Understanding the link between ecological and morphological traits in extant species is a key issue, particularly in paleontology, as it allows the ecology of extinct species to be inferred from morphological features. Such predictions are classically performed using a linear discriminant analysis (LDA): an approach that consists first in fitting a model to a training set of individuals for which both categorical traits (e.g. ecological classes) and continuous traits (e.g. morphology) are known, and then predicting the class of individuals for which only continuous traits are known.
However, existing discriminant analyses either fail to address the fact that individuals are not independent observations from each other due to their shared evolutionary history, or attempt to correct for the phylogenetic signal that is thought to bias the prediction.

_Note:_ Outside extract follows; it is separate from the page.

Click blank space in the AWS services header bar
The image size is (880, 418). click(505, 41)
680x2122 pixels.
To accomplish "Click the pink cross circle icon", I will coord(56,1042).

Instead, we argue that the phylogenetic position of an individual can also be informative for inferring its ecology, as closely related species often share the same ecological classes. In addition, “classical” discriminant analysis methods significantly lose statistical power as the number of morphological traits (p) approaches the number of species (n), and are not applicable to datasets for which p is greater than n (high-dimensional datasets), which are now commonplace with the rise of 2D and 3D geometric morphometrics.
Here we introduce a new discriminant analysis that is both phylogeny-informed and applicable to high-dimensional datasets through penalized likelihood techniques. The performance of this newly implemented method was assessed on simulated and empirical datasets. It appears that this new method outperforms, in many situations, conventional discriminant approaches when applied to comparative datasets (e.g., phylogenetically related species).